German Chancellor Angela Merkel. Photo courtesy of Christliches Medienmagezin pro

GERMANY

WANTED

Britain. The Germans understand that without Britain their beloved Euro empire is just them and the French on a series of screechingly awkward dates. They know that once Britain leaves, the French and the Spaniards and Italians will gang up to force through more high-tax protectionist measures, which wouldn't help the Germans sell cars to Americans. Britain's an unlikely soulmate, but a soulmate nonetheless, which is why Mrs. Merkel spent the week waving through all Cameron's carping about migrant benefits, standing up for his demands as "logical and reasonable" before the summit, and intervening again and again in the summit room like a tiger mom at her kid's debating tournament.

GOT

Britain?

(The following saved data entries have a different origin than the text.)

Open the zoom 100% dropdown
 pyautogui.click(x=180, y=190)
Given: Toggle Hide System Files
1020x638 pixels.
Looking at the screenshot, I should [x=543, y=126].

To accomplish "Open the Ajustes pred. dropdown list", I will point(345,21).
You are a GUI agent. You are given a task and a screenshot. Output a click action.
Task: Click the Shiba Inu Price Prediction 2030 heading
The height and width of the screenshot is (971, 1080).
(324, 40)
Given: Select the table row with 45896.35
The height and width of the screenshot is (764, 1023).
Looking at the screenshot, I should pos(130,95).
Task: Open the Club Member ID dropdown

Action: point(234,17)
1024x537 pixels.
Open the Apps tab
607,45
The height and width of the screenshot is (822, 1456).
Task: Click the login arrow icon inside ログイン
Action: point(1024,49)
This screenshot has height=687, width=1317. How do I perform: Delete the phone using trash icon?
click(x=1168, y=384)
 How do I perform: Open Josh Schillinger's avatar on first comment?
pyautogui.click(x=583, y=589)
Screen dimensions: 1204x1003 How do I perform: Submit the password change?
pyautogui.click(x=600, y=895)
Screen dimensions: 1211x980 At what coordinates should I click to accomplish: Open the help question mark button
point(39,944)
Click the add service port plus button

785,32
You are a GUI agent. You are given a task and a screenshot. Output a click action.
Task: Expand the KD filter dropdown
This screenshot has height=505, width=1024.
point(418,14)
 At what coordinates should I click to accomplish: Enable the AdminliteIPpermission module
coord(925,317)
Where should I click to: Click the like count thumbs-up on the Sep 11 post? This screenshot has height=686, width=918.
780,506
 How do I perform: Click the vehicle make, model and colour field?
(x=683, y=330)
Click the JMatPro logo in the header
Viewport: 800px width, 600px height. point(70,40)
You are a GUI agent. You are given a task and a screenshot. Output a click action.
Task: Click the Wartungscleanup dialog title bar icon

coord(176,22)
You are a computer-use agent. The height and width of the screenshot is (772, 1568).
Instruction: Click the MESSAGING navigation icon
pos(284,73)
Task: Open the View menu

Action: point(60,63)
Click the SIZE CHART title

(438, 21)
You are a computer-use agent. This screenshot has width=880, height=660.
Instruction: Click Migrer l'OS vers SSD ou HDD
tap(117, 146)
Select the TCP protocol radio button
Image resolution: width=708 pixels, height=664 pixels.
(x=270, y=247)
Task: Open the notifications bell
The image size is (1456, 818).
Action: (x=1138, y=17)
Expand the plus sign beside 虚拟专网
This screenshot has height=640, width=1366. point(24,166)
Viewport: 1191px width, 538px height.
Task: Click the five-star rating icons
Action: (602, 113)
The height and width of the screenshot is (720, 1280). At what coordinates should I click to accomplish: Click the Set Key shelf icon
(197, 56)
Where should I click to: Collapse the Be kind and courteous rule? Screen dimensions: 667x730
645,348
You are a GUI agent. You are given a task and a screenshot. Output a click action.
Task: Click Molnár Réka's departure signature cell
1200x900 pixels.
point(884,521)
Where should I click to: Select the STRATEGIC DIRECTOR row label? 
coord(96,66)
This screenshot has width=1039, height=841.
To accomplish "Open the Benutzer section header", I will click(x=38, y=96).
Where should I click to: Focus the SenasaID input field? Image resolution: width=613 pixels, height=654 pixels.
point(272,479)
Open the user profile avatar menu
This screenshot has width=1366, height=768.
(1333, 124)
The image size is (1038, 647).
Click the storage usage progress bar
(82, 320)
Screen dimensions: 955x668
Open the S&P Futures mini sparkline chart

Or at least, enough flimsy concessions to allow David Cameron to go back and go on about Peace In Our Time for a weekend.

THE VISEGRAD STATES

WANTED

Counseling to overcome their own inferiority complexes. The Visegrad states are the four richer nations of eastern Europe: Poland, Czech Republic, Hungary, and Slovakia. To them, the debate over child benefits had become a referendum over whether their working-abroad citizens were going to be put in dunce caps and seated at the front of the class just because Joe Stalin rolled over their nations' lawns in 1945. "We agree we need reform," admitted Czech Minister Tomas Prouza. "But historically, we were second-class citizens in Europe for 45 years. The memory is still with us, and I can't imagine any Central European prime minister would agree to reinstate second-class citizenship."

RECEIVED

A reduction from 13 years to seven years for the length of Cameron's benefits "emergency brake" and some similar meaningless "concessions" from original negotiating positions that allowed them to go home and announce that they broke the spirit of the British oppressors.